If you are playing Command & Conquer 3 Tiberium Wars behind a
software firewall, you will need to add the game's executable 
to the "Exceptions or Allowed Programs" list provided by your
software firewall. You will need to provide your software 
firewall with the actual path to the game's executable. This 
file is typically located in "C:\Program Files\Electronic 
Arts\Command & Conquer 3 Tiberium Wars\CNC3.exe". You will 
also need to add the "game.dat" file, which is located in 
the same directory listed above, to this exceptions list*.

There should be no need for you to use Port Forwarding/Port
Triggering to play the game behind your firewall. Command &
Conquer 3 Tiberium Wars should work successfully behind most
personal firewalls.

If you have changed your router settings since the last time you
played Command & Conquer 3 Tiberium Wars, you will need to click
the "Refresh NAT" button in the game's Network menu. To do this, 
in the Main menu select "Options" and click the "Settings" 
button, click the "Network" tab, then click the "Refresh NAT"
button.

Command & Conquer 3 Tiberium Wars uses UDP ports 8088-28088.

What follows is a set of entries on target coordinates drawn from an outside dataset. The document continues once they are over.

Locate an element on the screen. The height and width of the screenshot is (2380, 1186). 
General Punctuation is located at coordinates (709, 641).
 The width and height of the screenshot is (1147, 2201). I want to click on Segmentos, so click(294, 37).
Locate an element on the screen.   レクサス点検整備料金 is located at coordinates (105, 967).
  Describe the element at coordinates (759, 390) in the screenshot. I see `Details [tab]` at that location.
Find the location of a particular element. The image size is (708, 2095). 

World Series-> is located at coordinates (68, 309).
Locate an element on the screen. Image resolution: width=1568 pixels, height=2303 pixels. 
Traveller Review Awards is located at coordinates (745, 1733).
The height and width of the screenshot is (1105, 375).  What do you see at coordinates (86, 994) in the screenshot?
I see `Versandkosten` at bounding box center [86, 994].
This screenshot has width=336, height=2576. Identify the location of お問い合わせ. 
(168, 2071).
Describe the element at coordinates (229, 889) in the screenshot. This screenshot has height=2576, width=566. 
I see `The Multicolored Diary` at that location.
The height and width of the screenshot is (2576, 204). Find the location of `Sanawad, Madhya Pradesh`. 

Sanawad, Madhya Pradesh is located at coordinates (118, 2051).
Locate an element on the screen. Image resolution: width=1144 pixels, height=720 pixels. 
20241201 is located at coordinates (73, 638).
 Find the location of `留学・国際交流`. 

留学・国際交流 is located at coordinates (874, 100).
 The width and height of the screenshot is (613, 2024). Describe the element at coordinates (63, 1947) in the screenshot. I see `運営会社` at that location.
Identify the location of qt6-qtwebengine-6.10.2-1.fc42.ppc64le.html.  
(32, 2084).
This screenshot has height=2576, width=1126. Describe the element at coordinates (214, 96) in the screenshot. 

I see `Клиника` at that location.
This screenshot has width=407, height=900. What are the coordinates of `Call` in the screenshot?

If you are experiencing general NAT connection difficulties, exit
the game, delete the options.ini file in your "Command & Conquer 
3 Tiberium Wars" folder, restart the game, and click the 
"Refresh NAT" button in the Network Settings menu.

Additionally, if you are using a combination of a cable modem and
a router, you should contact your ISP/cable provider in order to
disable your modem's built-in firewall.


----------



## DOM (Apr 15, 2007)

When I play online I use internet not lan.  Is that a choice on the Game ? To use internet.


----------



## anticlutch (Apr 15, 2007)

I don't know how much good this will do but have you tried setting a static IP and opening the correct ports (port forwarding)?


----------



## Thermopylae_480 (Apr 15, 2007)

Did any of you read the question yet, and the title...

I want to play on a LAN...

P.S.  No router is involved.


----------